Tuesday, May 12, 2009

20 Years of Darkness Discovered in Darkness

Have you ever thought about what it must be like to be blind? I give tremendous credit to those who are blind for their courage, fortitude and sheer will to overcome this handicap and function day to day. Daytime is darkness for them and darkness is as daytime. I am told that blind people become more attuned to the sense of hearing, vibration and proprioception by accommodation. The other senses are heightened and more keen due to the loss of another.

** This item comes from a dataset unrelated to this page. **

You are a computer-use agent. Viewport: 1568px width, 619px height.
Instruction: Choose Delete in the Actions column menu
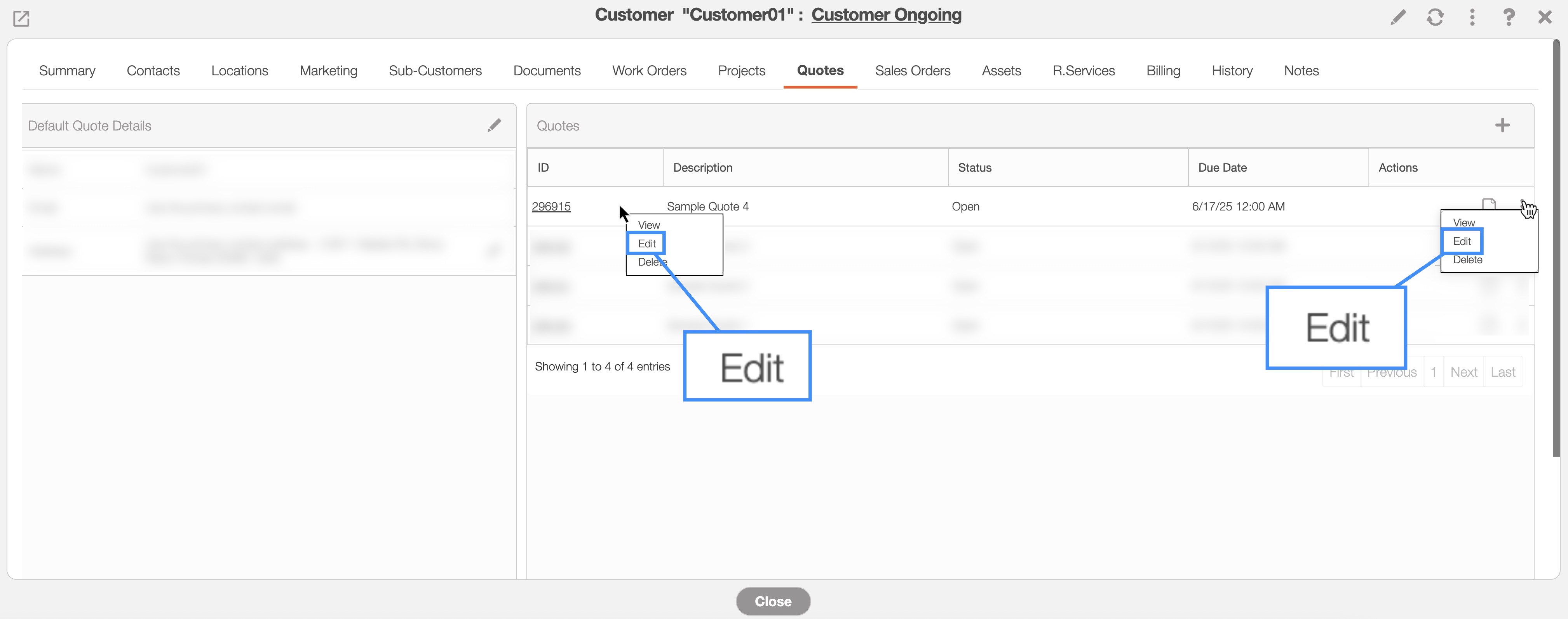click(x=1467, y=260)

Image now, if you will, that after 20 years of social and emotional blindness you found out that suddenly now you could see... but the time had been lost and the events that occurred during those years forever forged your indelible stamp on other human beings. You might say to yourself, "Wait a minute, I was kept in the dark, secrets were revealed, and one certainly would have forged a different stamp had he been able to see himself as a select few saw him." "After all, mistakes can be rectified, right?" However, the die was cast, your mold was made and the die destroyed forever. It was too late. It was too late. It is too late.
I always enjoy watching movies about trials and what occurs in a courtroom. The prosecuting attorney may say something very inflammatory about the defendant and immediately the defense council bolts to his feet and says, "move to strike, your honor....inflammatory". The judge says, "sustained; the jury will disregard the prosecutor's last remark". But the fact is.....the jurors ears and mind already heard the inflammatory remark and that was the prosecutors intent all the time. He knows their mind cannot just forget forever what was said. I'd take a hundred " sustained " decisions from the judge just so that people in the jury box could hear what I wanted them to hear. Whatever happens after that is of no consequence because people just can't forget. Here is an example. For the next twenty four hours, do not think about a pink elephant on white roller skates holding an umbrella in its trunk. See what I mean? As hard as you try to not think about it you have to actively think about not thinking about it.....and then you are thinking about it again. Me too!
The person or persons for whom this particular blogs message was intended are not blind and sit behind a prosecutor's table all to themselves. Their closing argument is this: "Your honor, this defendant did irreparable damage to my client and deserves punitive time to think about what he has done and how the past he created in blindness he will now be relived over and over and over again." The jury sits mute, waiting for the defence's closing statement. The defence counsel demands a mistrial on the grounds that his client was unfit for trial because he was blind for the last 20 years and could not possibly have known the consequences of his actions. He was blind since he was six months old and that blindness still prevails today. He also has the constitutional right to face his accusers and he cannot because he is blind and can not see them." The judge tapped his gavel and gave his own decision in lieu of a jury decision. The judge stated," It is not a crime to be physically, socially or emotionally blind or ignorant or unsure unless said person committed actions with malice afore thought. "I don't feel that is the case here". "Let's be careful not to be too demanding and stringent on past mistakes one makes out of inexperience or ignorance or faulty ingrained family values." "If we do, we all are guilty at one time in our lives." "This case is closed"!